Çürüyen Asalet: Old Money’nin Ölümü ve Yeni Paranın Cırtlak Marşı

Çürüyen Asalet: Old Money’nin Ölümü ve Yeni Paranın Cırtlak Marşı
Photo by Birmingham Museums Trust on Unsplash

Old money… Kelimeye bakınca, sanki paranın üzerinde antika tozu birikmiş, kasada saklanırken arada bir “ben bu kadar zamandır buradayım, hâlâ harcamadınız mı?” diye homurdanıyormuş gibi bir imaj geliyor insanın aklına. Ama kavramın gerçeği bundan daha incelikli: Old money, “zenginliğin tarihini” anlatır. Servet yeni kazanılmamış, aileden devralınmıştır. Dededen toruna aktarılan bu para, beraberinde bir yaşam biçimi, bir kültür ve “bizden olmayan” hissini de getirir.

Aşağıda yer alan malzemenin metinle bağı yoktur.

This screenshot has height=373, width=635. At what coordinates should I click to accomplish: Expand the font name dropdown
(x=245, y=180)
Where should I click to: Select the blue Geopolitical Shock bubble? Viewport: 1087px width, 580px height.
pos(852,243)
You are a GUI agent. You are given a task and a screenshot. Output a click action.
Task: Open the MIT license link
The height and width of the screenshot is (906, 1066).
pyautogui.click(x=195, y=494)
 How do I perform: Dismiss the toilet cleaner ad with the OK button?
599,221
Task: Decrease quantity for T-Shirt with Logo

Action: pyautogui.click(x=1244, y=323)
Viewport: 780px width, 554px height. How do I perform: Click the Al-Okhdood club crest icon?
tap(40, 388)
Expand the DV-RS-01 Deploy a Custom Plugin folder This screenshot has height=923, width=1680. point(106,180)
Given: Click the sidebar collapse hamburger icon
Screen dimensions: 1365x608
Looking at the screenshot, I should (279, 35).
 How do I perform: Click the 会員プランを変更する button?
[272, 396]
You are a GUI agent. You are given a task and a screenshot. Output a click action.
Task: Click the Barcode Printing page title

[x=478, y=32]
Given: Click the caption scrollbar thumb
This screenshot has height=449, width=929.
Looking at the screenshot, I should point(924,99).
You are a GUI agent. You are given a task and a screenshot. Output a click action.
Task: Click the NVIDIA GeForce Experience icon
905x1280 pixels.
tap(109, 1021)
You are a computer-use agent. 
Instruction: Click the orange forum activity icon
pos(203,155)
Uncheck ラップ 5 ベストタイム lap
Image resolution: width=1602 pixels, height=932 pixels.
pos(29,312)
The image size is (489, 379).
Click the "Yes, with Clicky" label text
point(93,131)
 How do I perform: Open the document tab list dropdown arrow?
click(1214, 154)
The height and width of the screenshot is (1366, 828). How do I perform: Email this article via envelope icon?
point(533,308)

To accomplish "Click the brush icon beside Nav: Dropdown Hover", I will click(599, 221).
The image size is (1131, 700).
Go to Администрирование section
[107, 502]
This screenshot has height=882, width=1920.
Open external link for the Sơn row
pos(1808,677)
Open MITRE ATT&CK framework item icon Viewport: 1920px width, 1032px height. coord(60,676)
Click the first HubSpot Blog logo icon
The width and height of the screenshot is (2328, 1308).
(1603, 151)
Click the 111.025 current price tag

Batı’da bu aileler yüzyıllardır var. İngiltere’de aristokratlar, Fransa’da soylular, ABD’de Rockefeller ve Vanderbilt gibi sanayi hanedanları… Onlar sadece para değil, görgü, bağlantı ve görünmez lüksün kodlarını miras bıraktı. Yeni zengin, Rolex’i bilek üstünden göstere göstere takar; old money, onu gömlek manşetinin altında saklar. Çünkü asıl servet, başkasına kanıtlamaya ihtiyaç duymaz.

Ama gel gelelim Türkiye’ye… Bizim old money hikâyemiz, Avrupa’daki gibi “soyluluk ve zarafet” değil; daha çok “tarihi birikimin sistemli şekilde imha edilmesi” olarak geçti kayıtlara.

Türkiye’de Old Money’nin Trajikomik Yok Oluşu

Osmanlı’da old money dediğimiz sınıf, genelde toprak sahipleri, saraya yakın ticaret erbabı ve gayrimüslim bankerlerdi. Yani bugünkü anlamıyla “köklü zenginlik” çoğu kez Türk olmayan ellerdeydi. Cumhuriyet’in kurulmasıyla bu sermaye birikiminin önemli kısmı, ya el değiştirdi ya da yok oldu. Gayrimüslimlerin varlığı 1942 Varlık Vergisi, 6-7 Eylül olayları gibi adımlarla iyice törpülendi. Yerlerini alanlar ise “devlet ihalesiyle zenginleşen” yeni zenginlerdi.

Bizim soylularımız, bankada duran servetlerinin faizini harcamak yerine, bir sabah kapılarına gelen memurun “Beyefendi, fabrikanız artık bizim” cümlesiyle uyandı. Böylece Türkiye’de old money’nin kök salma ihtimali doğmadan kurudu.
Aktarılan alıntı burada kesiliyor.